DOCUMENT PASSAGE:
╭──

The per-run scaling exponent catches catastrophic blow-ups but not a gradual 20–30 % slowdown. To catch drift, the harness can compare against a baseline:

# On the base branch / a prior commit, capture a baseline:
python scripts/benchmark_scaling.py --json-out base.json

# On the PR head, measure and compare (fails if any shared scenario is >50% slower):
python scripts/benchmark_scaling.py --baseline base.json --regress-tolerance 0.5

Only scenarios present on both sides are compared (a scenario new in the PR has no baseline and is skipped), and baseline times below a 50 ms noise floor are ignored. The regression workflow job automates this on PRs: it installs the base branch and the PR head into separate venvs on the same runner, runs both, and prints the regressions to the job summary. It now gates (a >50 % slowdown fails the job) — loosen --regress-tolerance rather than re-adding continue-on-error if runner variance proves noisy.

Scan level cost model: one cliff at L4

A real scan-level sweep on two UXL libraries (oneTBB v2021.12→.13, C++; UMF v0.10→v0.11, C; raw data in validation/data/uxl_scan_results_2026-06.json) shows the cost has one cliff, at the L4 AST-replay boundary, and the cheap tier below it is dominated by the binary dump + always-on pattern scan, not by the source layer:

Level Reaches oneTBB (C++, 40 TUs) UMF (C, 50 TUs)
s0 diff classifier — (L0/L1 + pattern) ~29 s ~17 s
s1 compile-DB +L3 ~29 s ~17 s
s3 lexical (pattern only) ~29 s ~17 s
s4 symbol/graph index +L3 +L5 ~29 s ~17 s
s5 targeted AST +L4 (changed TUs) +L5 ~222 s ~22 s
s6 full AST +L4 (all TUs) ~215 s ~21 s

Rules of thumb:

  • The cliff height is a C++ phenomenon. L4 cost = clang per-TU AST replay; it scales with C++ template/STL instantiation depth, not .so or TU count. Heavy C++ (oneTBB) jumps ~7× (29→222 s); plain C (UMF) barely moves (~1.3×, 17→21 s). Budget L4 by how templated the source is.

╰──

[Word and element location data]

╭──

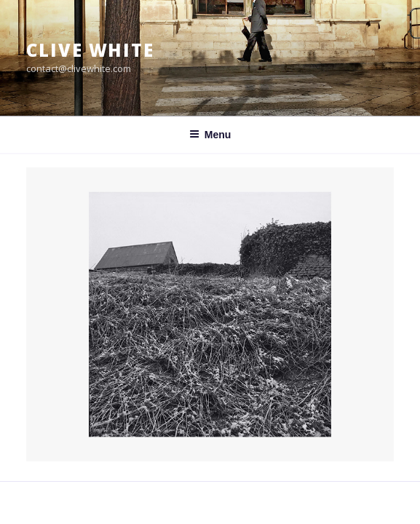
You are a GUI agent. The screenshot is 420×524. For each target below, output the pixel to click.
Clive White (90, 49)
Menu (210, 135)
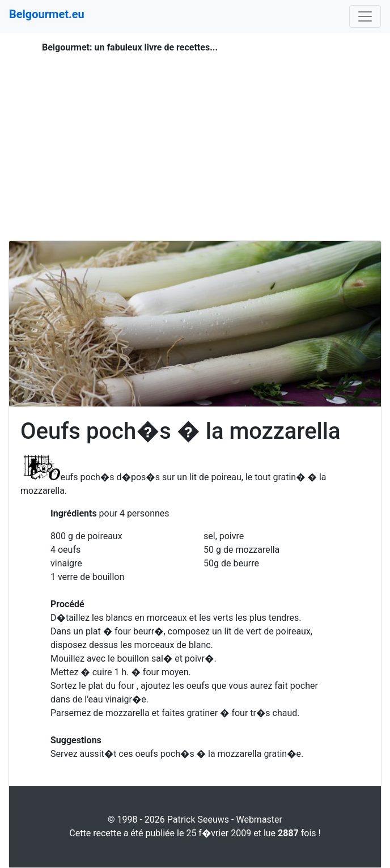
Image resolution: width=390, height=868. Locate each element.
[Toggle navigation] (365, 16)
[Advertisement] (195, 134)
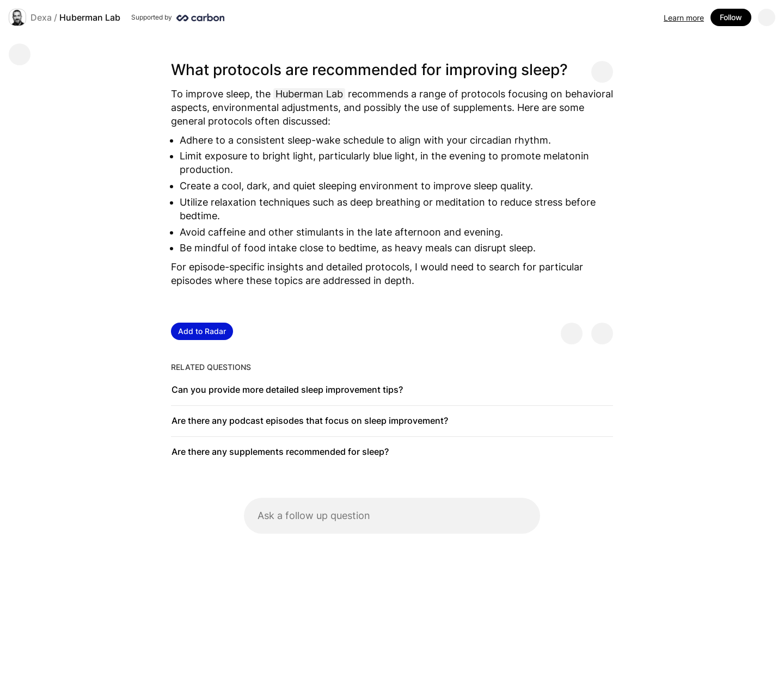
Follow (731, 17)
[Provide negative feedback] (602, 334)
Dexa (41, 17)
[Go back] (20, 54)
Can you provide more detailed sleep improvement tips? (287, 390)
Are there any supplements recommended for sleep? (280, 452)
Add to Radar (202, 331)
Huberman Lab (90, 17)
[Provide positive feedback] (572, 334)
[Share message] (602, 72)
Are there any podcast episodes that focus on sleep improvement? (310, 421)
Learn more (684, 17)
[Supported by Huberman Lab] (177, 17)
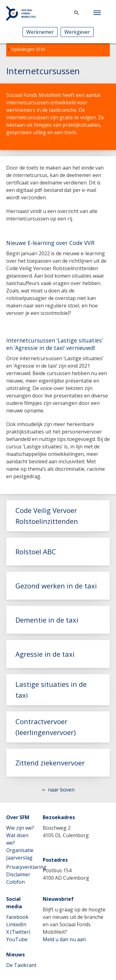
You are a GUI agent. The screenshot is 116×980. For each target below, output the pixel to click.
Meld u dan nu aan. (64, 939)
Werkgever (77, 32)
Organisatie (20, 850)
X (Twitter (17, 932)
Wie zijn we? (20, 828)
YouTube (17, 939)
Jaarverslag (19, 858)
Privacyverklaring (26, 867)
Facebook (17, 917)
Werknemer (40, 32)
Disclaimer (18, 874)
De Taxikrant (21, 965)
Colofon (15, 882)
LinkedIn (16, 924)
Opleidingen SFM (28, 49)
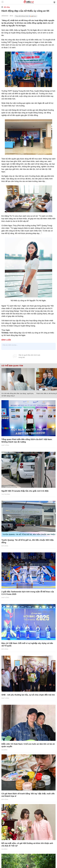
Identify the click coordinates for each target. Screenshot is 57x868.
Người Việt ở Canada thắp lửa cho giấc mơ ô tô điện (25, 491)
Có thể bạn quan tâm (12, 366)
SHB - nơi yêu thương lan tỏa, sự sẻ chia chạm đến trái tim (28, 695)
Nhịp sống (5, 445)
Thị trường (6, 494)
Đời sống (7, 7)
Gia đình (4, 750)
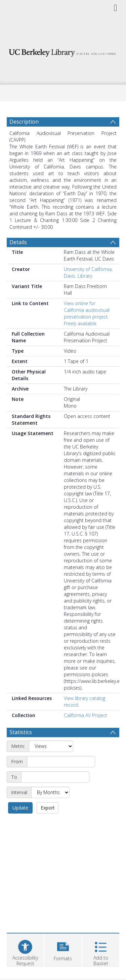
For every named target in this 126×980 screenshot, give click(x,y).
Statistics (21, 732)
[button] (63, 949)
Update (20, 808)
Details (18, 242)
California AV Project (86, 715)
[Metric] (51, 746)
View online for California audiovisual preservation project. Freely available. (87, 313)
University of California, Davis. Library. (88, 272)
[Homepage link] (63, 51)
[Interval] (50, 792)
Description (24, 121)
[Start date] (61, 762)
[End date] (55, 777)
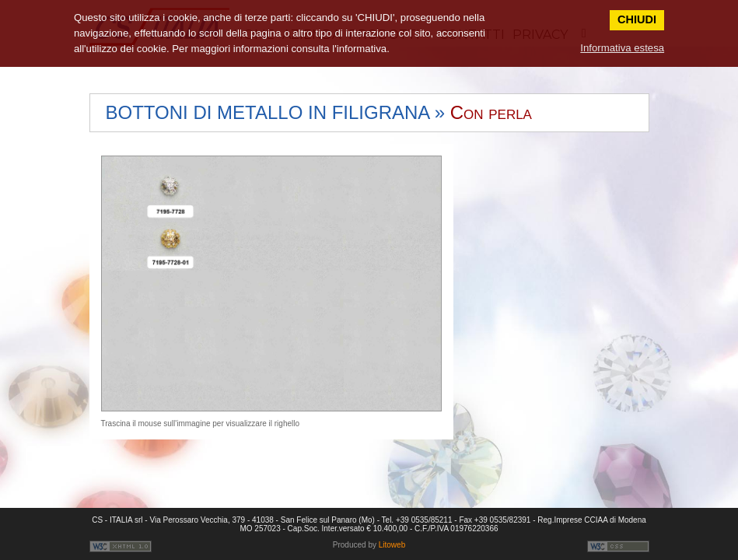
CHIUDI (637, 19)
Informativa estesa (622, 47)
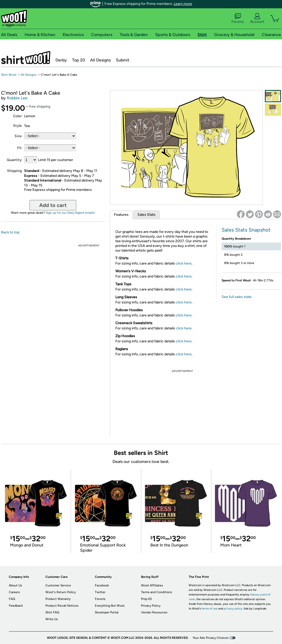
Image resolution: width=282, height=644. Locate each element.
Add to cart (53, 205)
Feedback (16, 606)
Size (18, 136)
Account (257, 18)
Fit (19, 148)
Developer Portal (107, 612)
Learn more (183, 4)
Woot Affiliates (152, 585)
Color (17, 116)
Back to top (10, 232)
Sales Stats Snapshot (246, 230)
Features (121, 214)
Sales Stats (146, 214)
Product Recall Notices (62, 606)
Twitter (100, 592)
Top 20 (79, 60)
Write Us (52, 619)
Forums (238, 18)
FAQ (12, 599)
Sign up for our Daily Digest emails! (70, 213)
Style (17, 126)
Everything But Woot (110, 606)
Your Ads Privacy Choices (210, 638)
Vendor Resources (154, 612)
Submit (123, 60)
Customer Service (58, 585)
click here (184, 263)
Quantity (14, 160)
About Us (15, 585)
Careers (14, 592)
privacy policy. (233, 608)
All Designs (100, 60)
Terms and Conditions (157, 592)
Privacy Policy (151, 606)
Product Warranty (58, 599)
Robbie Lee (17, 98)
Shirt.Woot (26, 58)
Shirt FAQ (52, 612)
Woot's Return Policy (60, 592)
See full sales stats (237, 297)
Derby (61, 60)
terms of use (209, 608)
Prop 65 (146, 599)
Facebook (102, 585)
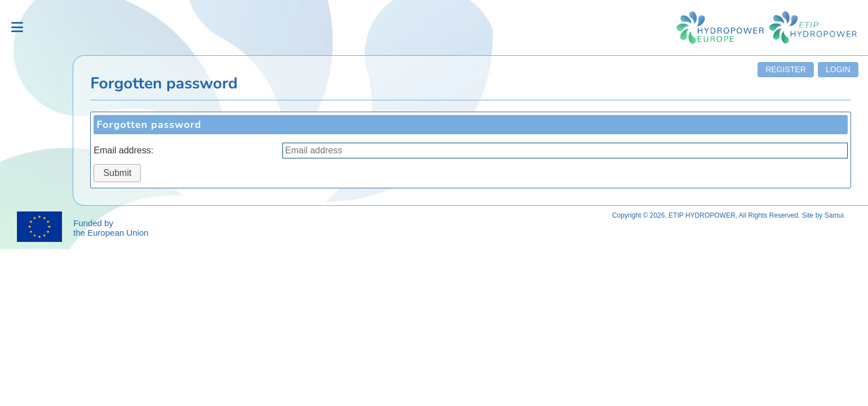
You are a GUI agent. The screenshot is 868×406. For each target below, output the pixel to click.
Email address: (123, 150)
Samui (834, 215)
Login (838, 69)
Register (786, 69)
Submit (117, 173)
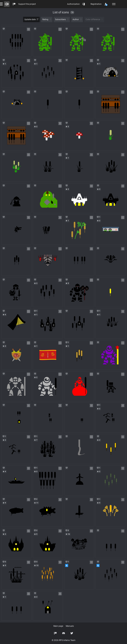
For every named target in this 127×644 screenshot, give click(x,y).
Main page (58, 626)
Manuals (70, 626)
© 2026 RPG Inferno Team (63, 640)
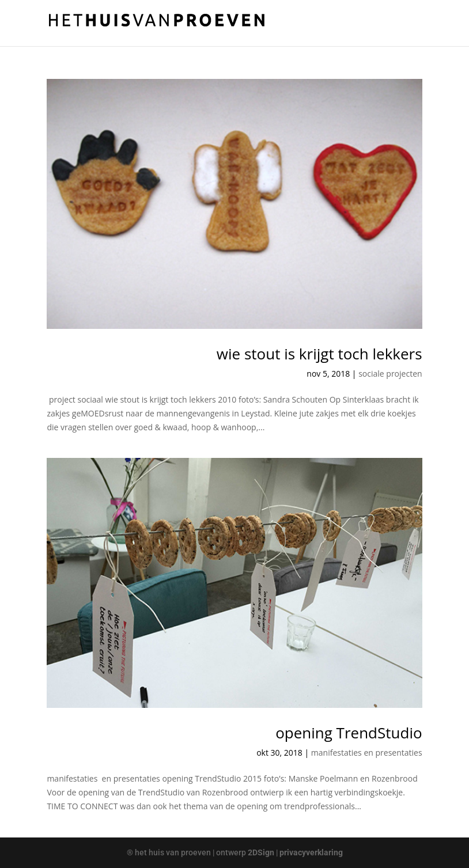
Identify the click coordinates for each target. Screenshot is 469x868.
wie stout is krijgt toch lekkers (319, 354)
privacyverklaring (311, 852)
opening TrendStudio (349, 733)
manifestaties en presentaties (366, 752)
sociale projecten (390, 373)
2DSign (261, 852)
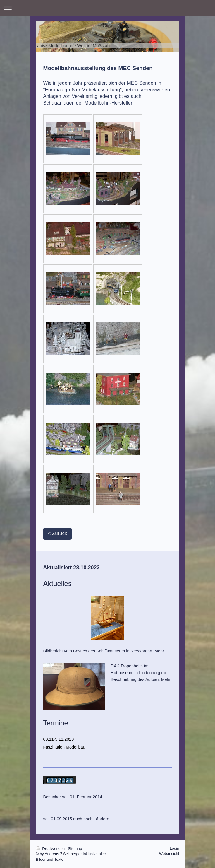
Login (174, 848)
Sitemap (75, 848)
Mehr (159, 651)
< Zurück (58, 533)
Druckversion (51, 848)
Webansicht (169, 853)
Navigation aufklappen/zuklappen (107, 8)
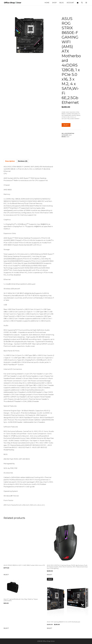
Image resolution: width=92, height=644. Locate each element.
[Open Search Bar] (82, 3)
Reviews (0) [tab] (23, 161)
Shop (54, 2)
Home (47, 2)
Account (70, 2)
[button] (86, 3)
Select (66, 125)
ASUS (67, 112)
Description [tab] (10, 161)
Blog (62, 2)
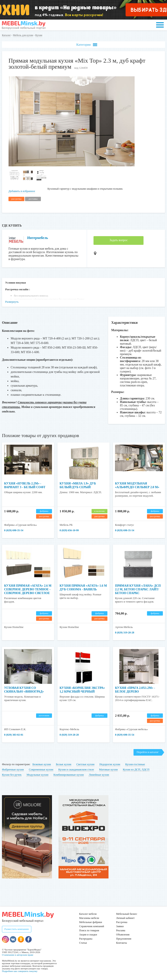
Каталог (6, 35)
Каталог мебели (88, 914)
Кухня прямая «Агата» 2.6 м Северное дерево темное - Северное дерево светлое (28, 589)
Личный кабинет (125, 918)
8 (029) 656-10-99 (69, 530)
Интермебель (37, 238)
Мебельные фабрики (91, 922)
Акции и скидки (88, 935)
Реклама (121, 931)
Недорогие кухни (110, 764)
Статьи (83, 943)
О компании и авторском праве (17, 955)
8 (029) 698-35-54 (14, 530)
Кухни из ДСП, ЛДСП (136, 769)
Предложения (124, 939)
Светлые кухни (85, 764)
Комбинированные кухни (68, 775)
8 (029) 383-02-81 (14, 735)
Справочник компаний (91, 926)
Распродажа (86, 939)
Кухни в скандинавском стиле (76, 769)
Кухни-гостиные (135, 764)
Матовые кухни (108, 769)
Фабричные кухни (13, 769)
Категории (87, 45)
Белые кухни (64, 764)
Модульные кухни (37, 775)
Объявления (122, 935)
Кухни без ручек (12, 775)
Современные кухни (41, 769)
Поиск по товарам (89, 931)
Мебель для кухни (23, 35)
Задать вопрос (119, 240)
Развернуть (12, 302)
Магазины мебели (89, 918)
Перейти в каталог (148, 752)
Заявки (120, 926)
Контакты (121, 943)
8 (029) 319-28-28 (124, 633)
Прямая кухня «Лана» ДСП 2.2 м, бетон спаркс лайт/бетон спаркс (138, 589)
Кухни (39, 35)
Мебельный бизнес (127, 914)
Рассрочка (121, 922)
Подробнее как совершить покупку (19, 971)
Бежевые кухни (41, 764)
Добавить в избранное (22, 191)
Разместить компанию (16, 929)
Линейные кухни (99, 775)
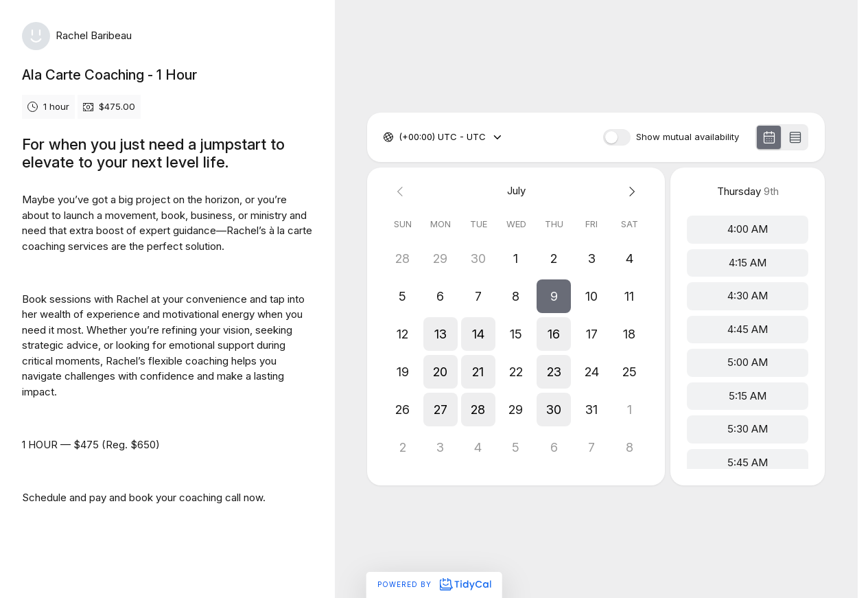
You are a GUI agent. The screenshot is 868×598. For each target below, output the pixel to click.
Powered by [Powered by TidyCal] (434, 584)
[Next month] (629, 191)
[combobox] (400, 137)
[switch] (617, 137)
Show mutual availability (688, 137)
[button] (554, 296)
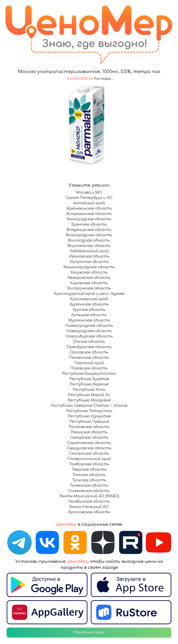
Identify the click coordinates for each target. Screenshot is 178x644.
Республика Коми (89, 390)
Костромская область (89, 288)
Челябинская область (89, 502)
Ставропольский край (89, 459)
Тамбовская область (89, 464)
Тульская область (89, 480)
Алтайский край (89, 203)
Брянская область (89, 224)
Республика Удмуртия (89, 416)
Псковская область (89, 368)
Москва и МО (89, 192)
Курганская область (89, 304)
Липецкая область (89, 315)
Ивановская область (89, 256)
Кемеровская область (89, 278)
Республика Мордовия (89, 400)
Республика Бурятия (89, 379)
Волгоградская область (89, 235)
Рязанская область (89, 432)
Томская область (89, 475)
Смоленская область (89, 454)
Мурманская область (89, 320)
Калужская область (89, 272)
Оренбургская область (89, 347)
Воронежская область (89, 246)
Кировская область (89, 283)
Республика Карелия (89, 384)
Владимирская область (89, 230)
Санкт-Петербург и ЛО (89, 198)
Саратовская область (89, 443)
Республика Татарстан (89, 411)
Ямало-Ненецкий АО (89, 507)
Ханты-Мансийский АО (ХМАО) (89, 496)
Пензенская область (89, 358)
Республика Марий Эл (89, 395)
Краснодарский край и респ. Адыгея (89, 294)
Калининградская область (89, 267)
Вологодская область (89, 240)
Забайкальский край (89, 251)
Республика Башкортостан (89, 374)
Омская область (89, 342)
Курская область (89, 310)
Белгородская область (89, 219)
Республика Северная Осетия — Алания (89, 406)
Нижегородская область (89, 326)
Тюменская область (89, 486)
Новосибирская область (89, 336)
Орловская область (89, 352)
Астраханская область (89, 214)
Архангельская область (89, 208)
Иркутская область (89, 262)
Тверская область (89, 470)
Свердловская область (89, 448)
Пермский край (89, 363)
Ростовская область (89, 427)
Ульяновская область (89, 491)
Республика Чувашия (89, 422)
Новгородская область (89, 331)
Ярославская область (89, 512)
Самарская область (89, 438)
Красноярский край (89, 299)
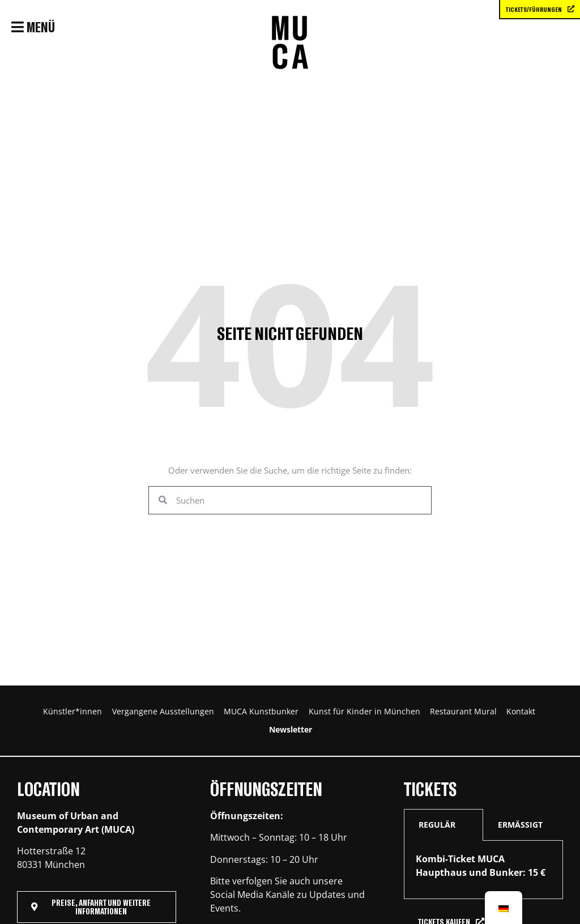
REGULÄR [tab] (437, 841)
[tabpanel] (483, 886)
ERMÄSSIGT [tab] (520, 841)
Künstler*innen (96, 716)
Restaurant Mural (226, 742)
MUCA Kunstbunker (330, 716)
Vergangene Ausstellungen (208, 716)
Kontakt (302, 742)
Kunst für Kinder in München (456, 716)
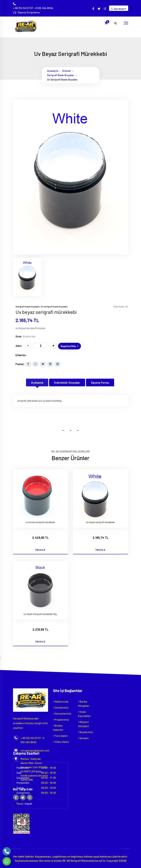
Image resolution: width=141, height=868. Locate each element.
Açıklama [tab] (37, 382)
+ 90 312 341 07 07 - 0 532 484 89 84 (33, 8)
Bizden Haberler (58, 727)
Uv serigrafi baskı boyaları (63, 79)
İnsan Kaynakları (84, 713)
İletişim (83, 737)
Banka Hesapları (84, 703)
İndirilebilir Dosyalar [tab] (67, 382)
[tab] (27, 277)
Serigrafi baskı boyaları (61, 75)
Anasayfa (53, 71)
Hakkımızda (61, 701)
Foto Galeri (60, 735)
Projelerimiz (61, 719)
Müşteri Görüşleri (83, 723)
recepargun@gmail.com (31, 750)
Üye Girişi (118, 9)
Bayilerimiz (85, 731)
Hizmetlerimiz (62, 713)
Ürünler (67, 71)
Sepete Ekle (70, 345)
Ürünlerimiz (61, 707)
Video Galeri (61, 741)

╰──

DIRECTIONS FOR THIS TASK: Rewrite the benchmark passage, beginning at the words "Scan level cost" and stopping after "(C, 50 TUs)". Replace "cliff" with "step" each time it appears.

WORKED ANSWER:
Scan level cost model: one step at L4

A real scan-level sweep on two UXL libraries (oneTBB v2021.12→.13, C++; UMF v0.10→v0.11, C; raw data in validation/data/uxl_scan_results_2026-06.json) shows the cost has one step, at the L4 AST-replay boundary, and the cheap tier below it is dominated by the binary dump + always-on pattern scan, not by the source layer:

Level Reaches oneTBB (C++, 40 TUs) UMF (C, 50 TUs)